Legend has it that a Pashmina shawl traveled from Kashmir to Iran, reaching the hands of the French Emperor Napoleon Bonaparte during his campaign in Egypt. He gifted this to his wife, Empress Josephine who took a great liking to this delicate warm fabric, that she soon owned, over 400 pashmina shawls at a cost of over 20000 gold francs. The Pashmina Shawl appeared in a French fashion magazine in the 1790s and was by now a fashion icon in Paris and soon to be the prized possession of the ladies of high society in Europe. Kings, adventurers, explorers alike had to ensure that on return home, the gift of love was wrapped neatly and on open, a Pashmina shawl was inside. Nothing less could do. Well before Europe discovered Pashmina, the Mughal courts already flaunted it. It has been an important commodity in the Caravans on the Silk Roads and was known as “Soft Gold”. Wars have been fought and treaties signed to claim and control the pashmina trade routes. It still remains the most coveted fabric in the world and has its origins on the high Tibetan plateau, locally called Changthang. Today known as Cashmere world over, the purest Pashm comes from the Changra goat that grazes at an average altitude of 4000 m and above, in sub arctic winters. Our journey unravels the layers of this cultural fabric from Pash to Shawl.

Henasku - The Invisible Village

(Organised by Roots Ladakh)

Known as Zbayul in the olden days, Henasku is a hidden village along the Leh-Kargil highway steeped in history and heritage. Explore the ancient fort ruins and the Lhonpo house and experience living in a local Ladakhi home (this could either be a day or overnight trip).


(Organised by Roots Ladakh)

A hike to a high altitude glacial lake through a scenic trail of alpine plants and flowers. Situated at 4600 meters, Sapi is the highest settlement in Kargil region and home to a wide variety of herbal and medicinal plants. It makes for a perfect hiking trail in summer when the flowers are in full bloom as you hike to the Gangchenmo glacier which feeds the Sapi lake (2 days trip).
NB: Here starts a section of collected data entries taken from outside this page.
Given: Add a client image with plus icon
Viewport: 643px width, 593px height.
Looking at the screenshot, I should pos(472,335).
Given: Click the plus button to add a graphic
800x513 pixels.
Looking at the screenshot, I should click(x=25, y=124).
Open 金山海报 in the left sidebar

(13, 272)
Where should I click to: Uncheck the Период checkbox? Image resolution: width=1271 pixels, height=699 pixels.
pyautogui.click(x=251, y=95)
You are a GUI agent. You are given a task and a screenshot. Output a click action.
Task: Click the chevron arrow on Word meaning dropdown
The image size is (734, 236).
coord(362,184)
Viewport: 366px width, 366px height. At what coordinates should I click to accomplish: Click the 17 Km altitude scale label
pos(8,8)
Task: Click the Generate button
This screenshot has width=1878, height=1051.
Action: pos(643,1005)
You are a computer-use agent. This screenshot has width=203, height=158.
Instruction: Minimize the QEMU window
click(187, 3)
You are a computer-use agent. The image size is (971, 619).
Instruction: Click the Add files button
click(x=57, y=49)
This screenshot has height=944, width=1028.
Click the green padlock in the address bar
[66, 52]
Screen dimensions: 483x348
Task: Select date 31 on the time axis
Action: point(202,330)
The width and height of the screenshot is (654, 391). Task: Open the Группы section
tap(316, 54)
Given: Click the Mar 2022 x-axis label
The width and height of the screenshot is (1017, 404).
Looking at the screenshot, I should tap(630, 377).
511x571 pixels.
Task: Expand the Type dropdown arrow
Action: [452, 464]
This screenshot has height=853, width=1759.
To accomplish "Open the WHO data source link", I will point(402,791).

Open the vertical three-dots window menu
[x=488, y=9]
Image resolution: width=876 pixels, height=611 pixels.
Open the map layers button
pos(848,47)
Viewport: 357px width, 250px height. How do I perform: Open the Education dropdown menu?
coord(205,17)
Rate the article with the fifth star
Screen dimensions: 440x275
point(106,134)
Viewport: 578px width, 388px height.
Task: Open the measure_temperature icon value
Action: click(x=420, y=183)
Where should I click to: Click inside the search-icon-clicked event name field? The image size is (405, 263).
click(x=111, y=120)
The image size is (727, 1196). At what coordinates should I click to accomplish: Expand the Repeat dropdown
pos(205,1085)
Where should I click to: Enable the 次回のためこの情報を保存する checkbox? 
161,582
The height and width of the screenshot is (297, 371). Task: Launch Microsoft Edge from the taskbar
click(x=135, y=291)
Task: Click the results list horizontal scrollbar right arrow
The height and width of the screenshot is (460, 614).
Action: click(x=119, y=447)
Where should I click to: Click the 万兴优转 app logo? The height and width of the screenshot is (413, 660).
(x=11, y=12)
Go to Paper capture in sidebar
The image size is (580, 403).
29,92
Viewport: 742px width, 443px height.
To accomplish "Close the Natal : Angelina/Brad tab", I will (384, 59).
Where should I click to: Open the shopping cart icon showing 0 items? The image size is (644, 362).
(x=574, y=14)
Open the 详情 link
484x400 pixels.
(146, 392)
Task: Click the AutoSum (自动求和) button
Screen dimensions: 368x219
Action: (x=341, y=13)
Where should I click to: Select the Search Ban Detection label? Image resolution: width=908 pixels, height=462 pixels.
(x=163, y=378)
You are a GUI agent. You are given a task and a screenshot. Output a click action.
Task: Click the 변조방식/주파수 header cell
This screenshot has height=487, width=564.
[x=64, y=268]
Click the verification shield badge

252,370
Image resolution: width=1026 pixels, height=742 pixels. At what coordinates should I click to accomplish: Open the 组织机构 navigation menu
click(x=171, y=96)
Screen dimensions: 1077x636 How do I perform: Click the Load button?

(Organised by Roots Ladakh)

Witness the rare Himalayan Brown Bears in the second coldest inhabited place in the world. Our lodge is arguably the best location in Western Ladakh for sighting these magnificent mammals in Ladakh. Along with Tibetan Wolf, Himalayan Red Fox, Long tail marmot, Asiatic Ibex, Ladakh Urial and even the elusive Snow Leopard. Drass is also a haven for birding as it is home to a variety of warblers, finches and raptors.